Leinach

Neubau unter dem Aspekt von Regionalität und Biodiversität

Eine leicht modifizierte Planung zur vorherigen Vorlage für den Neubau einer Kindertagesstätte präsentierte Architekt Stephan Haas (Eibelstadt) dem Gemeinderat in dessen jüngster Sitzung. Erstmalig seit Planungsbeginn wurde das Gremium auch mit einer Kostenschätzung für den Bau zur Unterbringung von drei Kleinkindgruppen konfrontiert. Samt Außenanlagen und Spielbereich liegt die Prognose des Architekten bei rund 2,3 Millionen Euro. Aus dem Kreis des Gemeinderates nach der Höhe der möglichen Förderung gefragt, konnte der Architekt allerdings keine Angaben machen. Schon in der kommenden Woche soll die Planung in Absprache mit den beteiligten Fachplanern weiter konkretisiert werden.
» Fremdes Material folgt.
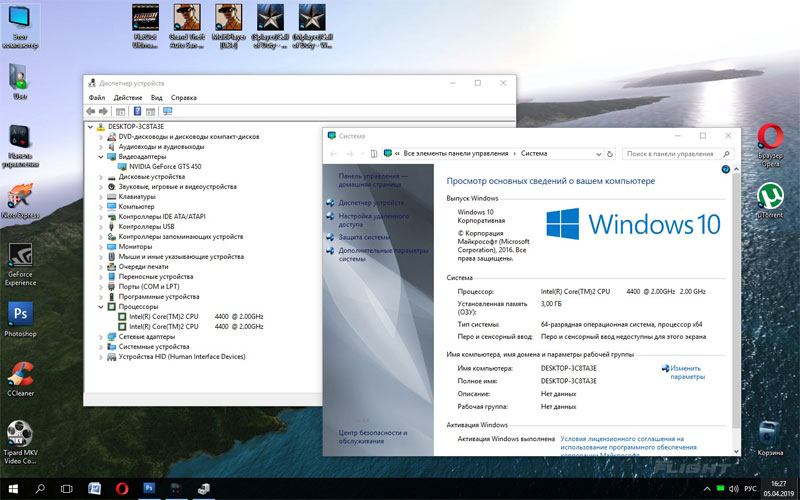Click the scan for hardware changes monitor icon
Screen dimensions: 800x500
pyautogui.click(x=167, y=111)
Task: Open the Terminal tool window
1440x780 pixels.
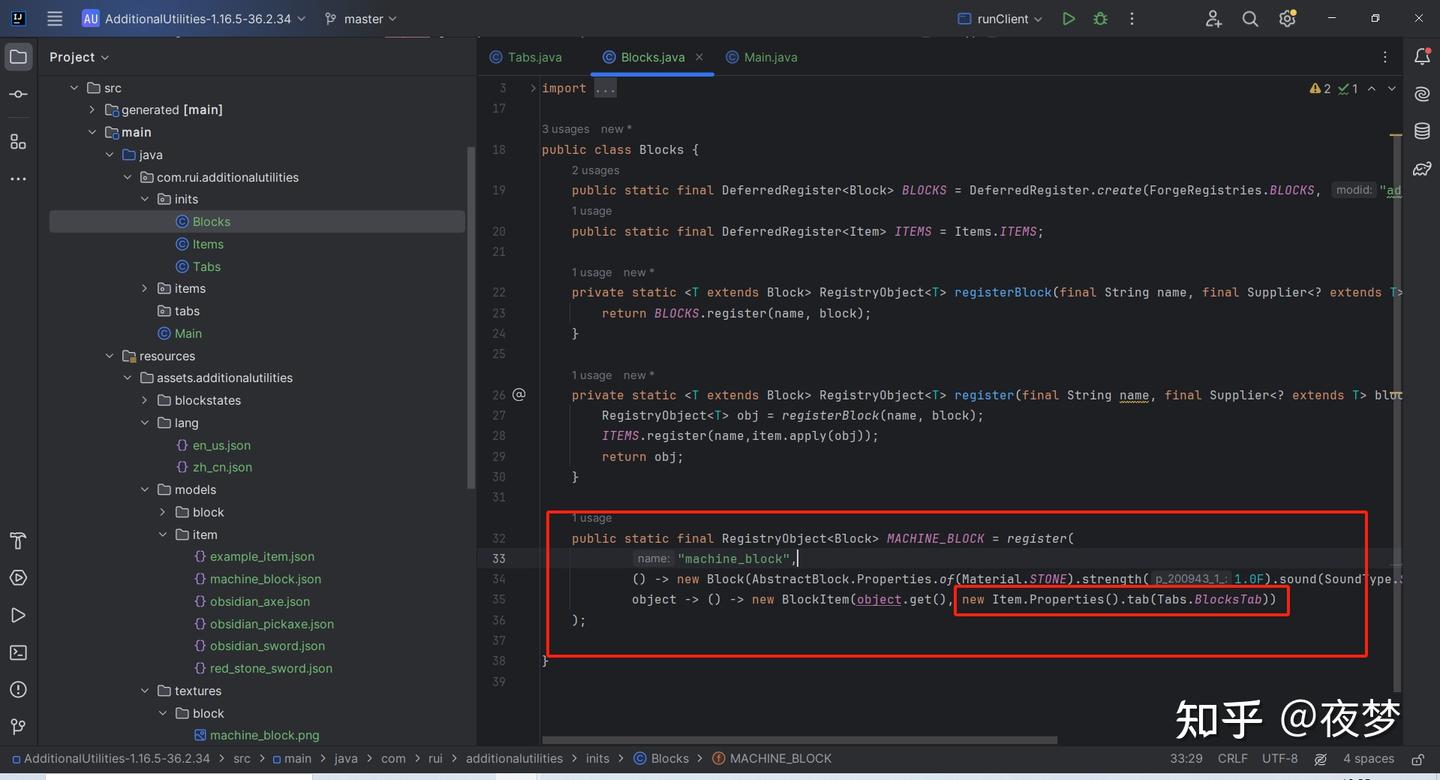Action: tap(18, 652)
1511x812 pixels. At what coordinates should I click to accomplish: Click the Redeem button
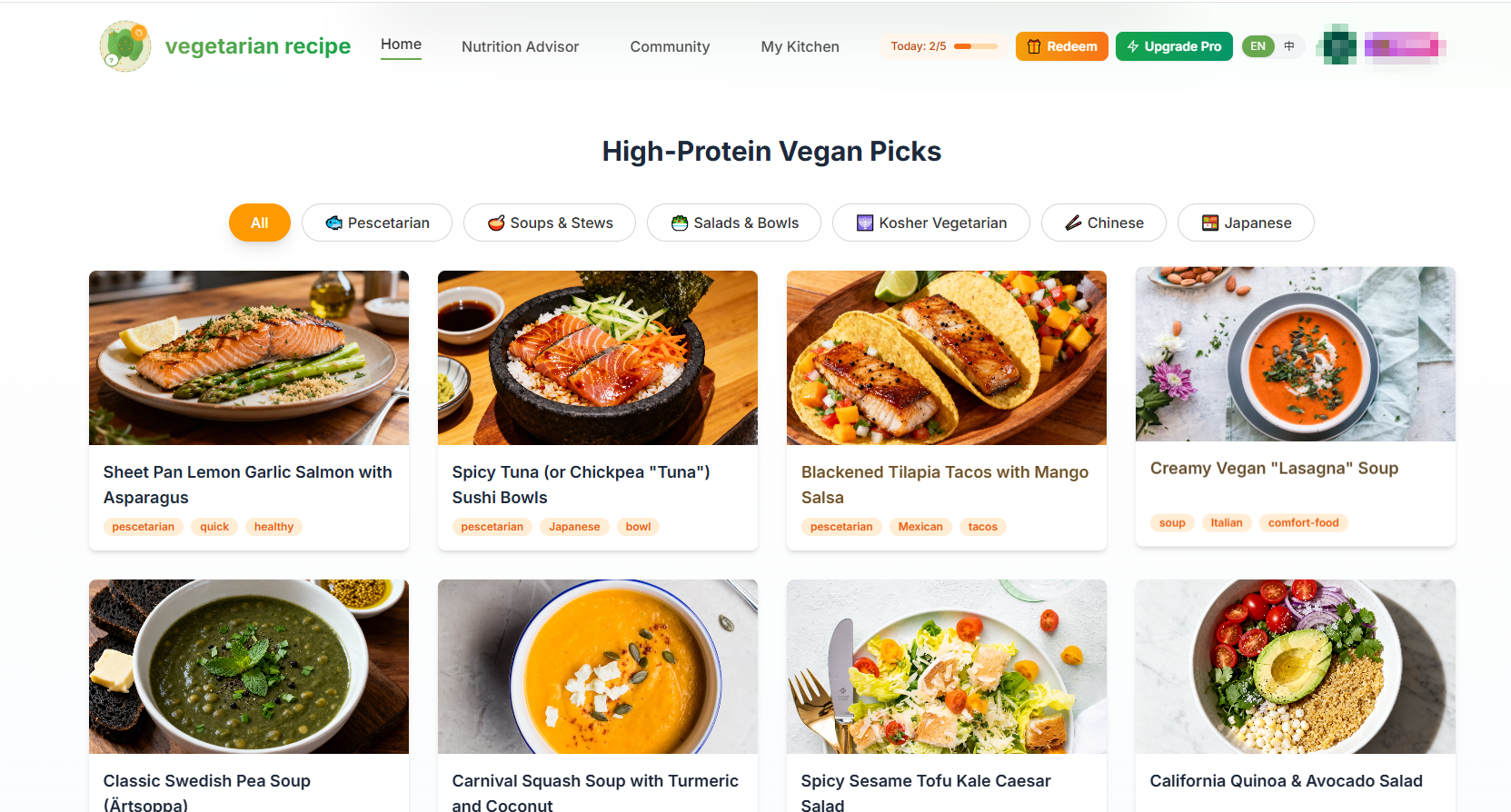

Mit voraussichtlichen Kosten von 2 284 607,66 Euro sehr detailliert bezifferte Architekt Stephan Haas den Neubau einer Kindertagesstätte für drei Kleinkindgruppen. An der somit genannten "Hausnummer" wird sich die weitere Projektentwicklung orientieren - und wohl auch messen lassen müssen. Durch einen Verbindungsbau soll vom bestehenden Barbara-Gram´schen-Kindergarten ein Zugang zum Neubau möglich sein. Der im Wesentlichen aus jeweils drei Krippen- und Ruheräumen samt WC-Trakt und einem Mehrzweckraum bestehende Neubau soll jedoch auch einen separaten, barrierefreien Zugang erhalten.

Die eher unspektakuläre, aber zweckmäßig orientierte Außenansicht zeichnet sich durch eine Kombination aus Putz- und Holzfassade aus. "Hierzu gab es aus der Bürgerschaft einen interessanten Vorschlag in Verbindung der im regionalen Zusammenhang stehenden Schwarzkiefern", verriet der Architekt gegenüber dieser Zeitung.

Im Erdreich eingelassener Baukörper

Der durch die topografischen Vorgaben teilweise im Erdreich eingelassene Baukörper soll nach Vorstellung des Architekten in Kombination aus Beton- und Holzfertigwänden entstehen. Die Holzwände werden dabei als aus fünf Schichten bestehenden Brett-Sperrholzwand ausgebildet sein. Darin eingelassen sind schon bei Produktion die für die unterschiedlichen Leitungen notwendigen Versorgungskanäle. Nach Aussage des Architekten erfordert dies zwar eine intensivere Vorplanung. "Im Gegenzug verkürzt sich dadurch aber die Bauphase", verdeutlichte Haas. Unter der Prämisse der Biodiversität soll das Gebäude ein begrüntes Flachdach erhalten. Dadurch wird nach Aussage des Architekten insbesondere in heißen Sommermonaten ein angenehmes Raumklima gefördert.

Die weitere Planung der Kindertagesstätte, angrenzend an den bestehenden Barbara-Gram´schen-Kindergarten in der Burkardusstraße, erfordert auch eine Anpassung des bestehenden Flächennutzungsplans und des geltenden Bebauungsplanes. Dies soll parallel zur weiteren Planung des Gebäudes erfolgen. Eine besondere Herausforderung stellt dies für den Gemeinderat ebenso wie für das Architekturbüro dar. Denn, nach Aussage des Architekten, spätestens bis zum 31. August dieses Jahres muss der Förderantrag mit allen relevanten Planungsunterlagen an die Regierung von Unterfranken eingereicht sein.